- Tarefa a realizar -
Transcreva, sem nenhuma alteração, a passagem do trecho abaixo sobre Deus em Spinoza que começa em "#ATEÍSMO, ABSOLUTIZAÇÃO E" e termina em "como uma propriedade.", incluindo essas palavras.

- Trecho do documento -
.....
#ATEÍSMO, ABSOLUTIZAÇÃO E NIILISMO# - GRAÇA FONTIS: PINTURA/Manoel Ferreira Neto: ENSAIO
DEUS
ESTÁ MORTO - CAPÍTULO VII..................
Deus,
segundo Spinoza, à medida que é causa eficiente de todas as coisas, é a
condição prévia, no sentido de uma anterioridade lógica e não cronológica, de
tudo o que decorre de sua potência. As coisas, de fato, envolvem Deus por sua
existência, visto que a existência de Deus não é explicada por elas.
A
comunidade de ser é acompanhada de uma distinção quanto à essência e à
existência: a existência de Deus é necessária no sentido em que, causa de si,
ela decorre de sua essência, ao passo que as coisas singulares têm Deus por
causa necessária de sua essência e de sua existência, mas a sua essência não
contém Deus como uma propriedade.
.....
- Seção de dados -

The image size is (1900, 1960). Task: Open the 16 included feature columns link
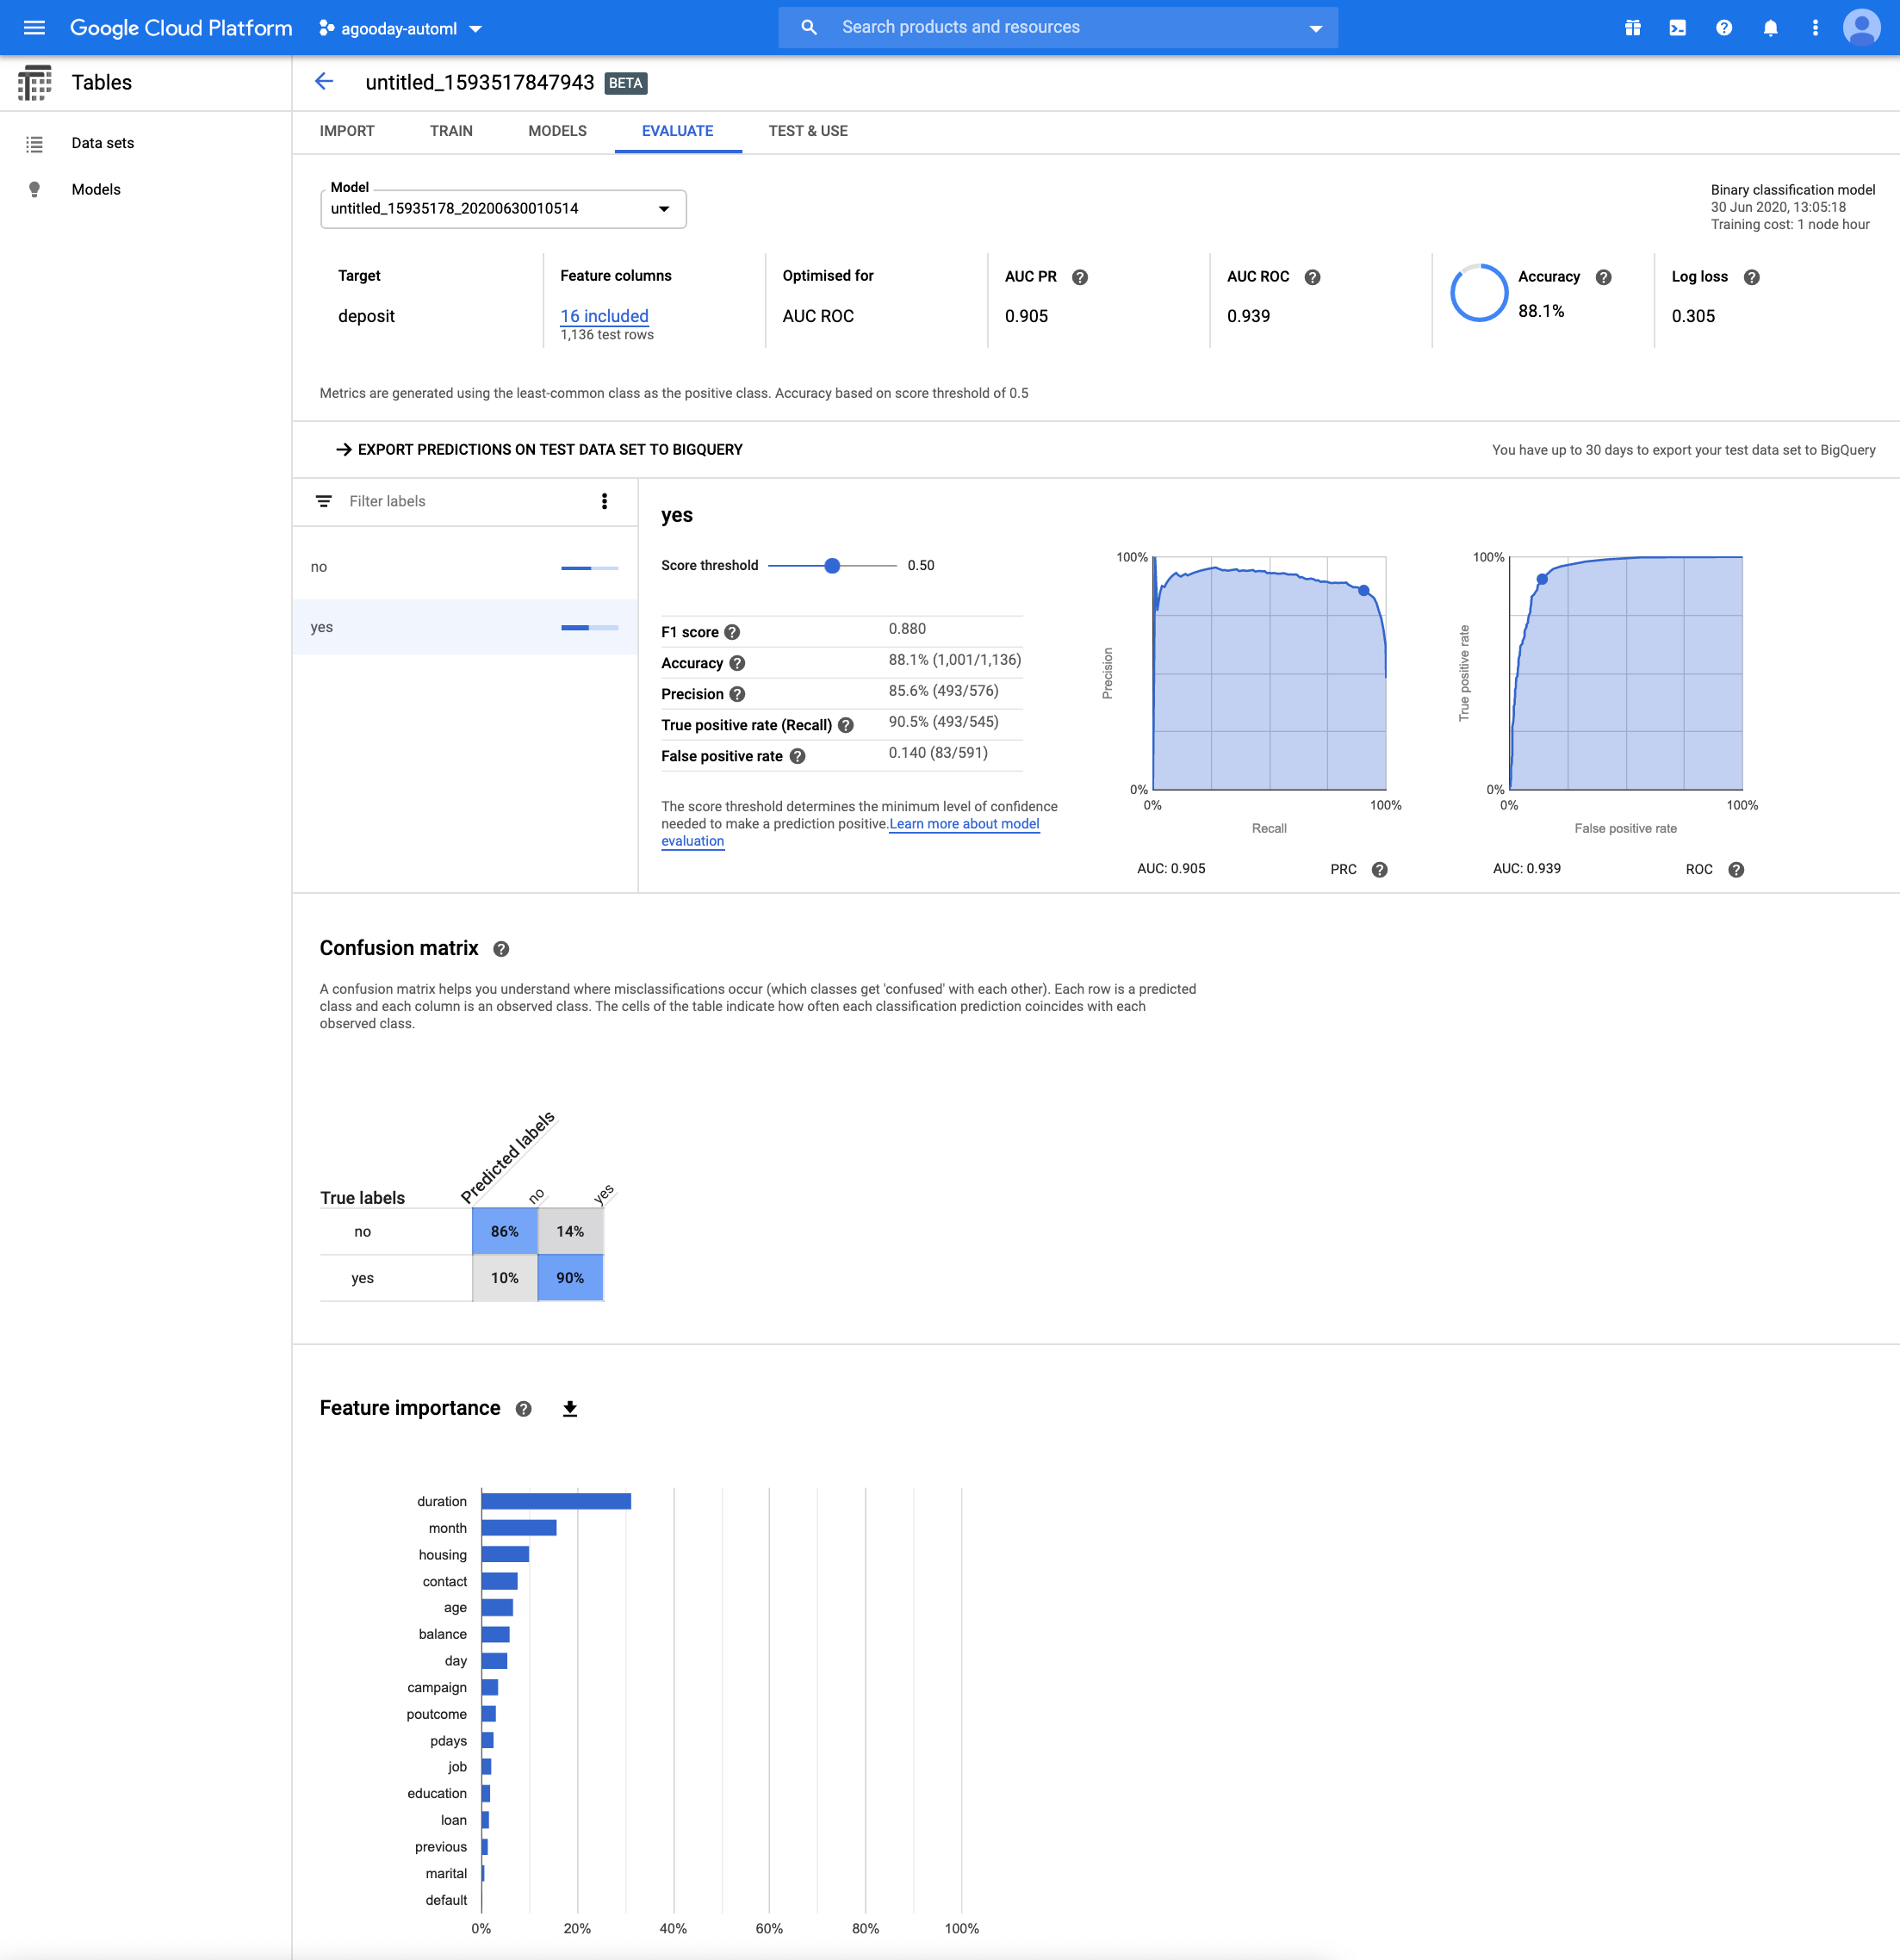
.....
- Resposta resolvida -
#ATEÍSMO, ABSOLUTIZAÇÃO E NIILISMO# - GRAÇA FONTIS: PINTURA/Manoel Ferreira Neto: ENSAIO
DEUS
ESTÁ MORTO - CAPÍTULO VII..................
Deus,
segundo Spinoza, à medida que é causa eficiente de todas as coisas, é a
condição prévia, no sentido de uma anterioridade lógica e não cronológica, de
tudo o que decorre de sua potência. As coisas, de fato, envolvem Deus por sua
existência, visto que a existência de Deus não é explicada por elas.
A
comunidade de ser é acompanhada de uma distinção quanto à essência e à
existência: a existência de Deus é necessária no sentido em que, causa de si,
ela decorre de sua essência, ao passo que as coisas singulares têm Deus por
causa necessária de sua essência e de sua existência, mas a sua essência não
contém Deus como uma propriedade.